Este jueves 25 de enero, no fue festivo en Escocia, sin embargo, para algunos de sus habitantes es uno de los días más importantes del año, o el más poético. En toda la región se celebró la “Burns Night”, una velada dedicada a recordar los versos de Robert Burns, su autor más internacional.

Hay algo en sus poemas que le acerca a la gente de Escocia”, afirmó a Efe la escocesa Morag Maclean.

Esta gestora de proyectos, que ha asistido a numerosas cenas en honor al poeta, sostuvo que todo se basa en un auténtico ritual, heredado del momento en que se iniciaron, tras la muerte del poeta en el siglo XVIII, cuando solo participaban hombres.

Tras una sopa de pollo y puerro que se sirve como entrante, el sonido de las gaitas marca el momento cumbre: el recibimiento del haggis: Se trata del plato principal que consiste en asaduras de cordero u oveja fuertemente condimentadas y recubiertas de una bolsa hecha con el estómago del animal.

El orador del acto -normalmente vestido con kilts, la tradicional falda escocesa, como muchos de los asistentes- recita “Address to a Haggis”, el poema que Burns dedicó al plato más emblemático de la cocina escocesa. Al final de sus palabras, con un cuchillo abre solemnemente la bolsa que recubre la carne.

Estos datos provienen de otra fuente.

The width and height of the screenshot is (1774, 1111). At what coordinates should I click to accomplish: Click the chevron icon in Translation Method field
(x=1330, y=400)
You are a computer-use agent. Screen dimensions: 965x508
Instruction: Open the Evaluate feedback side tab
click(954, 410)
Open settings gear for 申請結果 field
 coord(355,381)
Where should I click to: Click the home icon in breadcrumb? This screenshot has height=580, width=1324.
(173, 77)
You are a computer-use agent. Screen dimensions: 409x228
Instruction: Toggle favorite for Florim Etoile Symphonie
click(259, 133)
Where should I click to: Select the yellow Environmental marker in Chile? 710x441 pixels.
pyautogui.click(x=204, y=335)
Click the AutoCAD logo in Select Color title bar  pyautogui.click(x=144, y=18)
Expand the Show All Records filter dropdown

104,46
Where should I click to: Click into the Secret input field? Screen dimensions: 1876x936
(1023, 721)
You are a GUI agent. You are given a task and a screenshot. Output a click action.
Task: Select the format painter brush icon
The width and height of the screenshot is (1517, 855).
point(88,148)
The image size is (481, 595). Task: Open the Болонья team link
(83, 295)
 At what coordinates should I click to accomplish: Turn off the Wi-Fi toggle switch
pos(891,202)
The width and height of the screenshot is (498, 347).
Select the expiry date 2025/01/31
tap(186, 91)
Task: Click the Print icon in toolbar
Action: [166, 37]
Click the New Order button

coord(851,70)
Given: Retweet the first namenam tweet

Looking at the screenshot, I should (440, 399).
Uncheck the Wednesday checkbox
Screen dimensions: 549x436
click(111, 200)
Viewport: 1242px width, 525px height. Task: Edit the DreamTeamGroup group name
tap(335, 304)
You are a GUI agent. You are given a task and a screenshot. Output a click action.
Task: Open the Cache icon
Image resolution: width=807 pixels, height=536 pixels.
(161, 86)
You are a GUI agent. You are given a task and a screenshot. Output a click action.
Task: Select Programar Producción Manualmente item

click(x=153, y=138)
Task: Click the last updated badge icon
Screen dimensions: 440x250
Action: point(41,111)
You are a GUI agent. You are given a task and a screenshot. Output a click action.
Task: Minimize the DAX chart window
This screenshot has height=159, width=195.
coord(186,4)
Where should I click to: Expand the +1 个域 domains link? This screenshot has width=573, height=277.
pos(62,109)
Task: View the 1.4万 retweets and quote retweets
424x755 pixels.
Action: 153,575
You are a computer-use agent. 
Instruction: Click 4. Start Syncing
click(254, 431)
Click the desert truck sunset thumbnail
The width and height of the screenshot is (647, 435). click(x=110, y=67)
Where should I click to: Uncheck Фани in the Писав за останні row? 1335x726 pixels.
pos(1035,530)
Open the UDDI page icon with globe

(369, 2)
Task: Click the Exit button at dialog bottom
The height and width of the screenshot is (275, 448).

Pero ahí no empieza todavía la degustación, ya que debe haber alguien que lea el “Selkirk Grace”, la oración, también creada por Burns, para bendecir los alimentos.

Toda su obra está escrita en scots, la lengua que se habla en las tierras bajas de Escocia y en algunas partes de Irlanda.

Después de la comida, se brinda con whisky por la memoria del poeta y volver a los discursos con el brindis de las damas o “lassies”, como se conoce en Escocia a las mujeres jóvenes. Esta es una parte heredada del tiempo en que las mujeres no asistían al banquete y consiste en agradecerles su presencia en el mundo en tono humorístico y a través de los versos del poeta.

Desde que la presencia femenina está permitida, hay una representante que contesta también en tono sarcástico.

Después llegan los bailes tradicionales “ceilidh” y la entonación del mítico “Auld Lang Syne”, el himno más internacional de Burns que suena en la noche de fin de año en muchas ciudades del mundo y que los escoceses bailan con las manos entrelazadas formando un círculo.

“Es sagrado para los escoceses y, caiga el día que caiga, siempre reservan mesa para celebrarlo”, explicó a Efe la española Carolina Peiró, que trabajó durante dos años en la cocina de una taberna de la Royal Mile, la calle más emblemática de Edimburgo. Peiró recuerda todavía el asombro que le provocó su primera “Burns Night”.

“El primer año que lo viví me resultó chocante. Me gusta que no dejen morir esta tradición y que haya españoles que participen, porque eso quiere decir que tratan de integrarse”, señaló.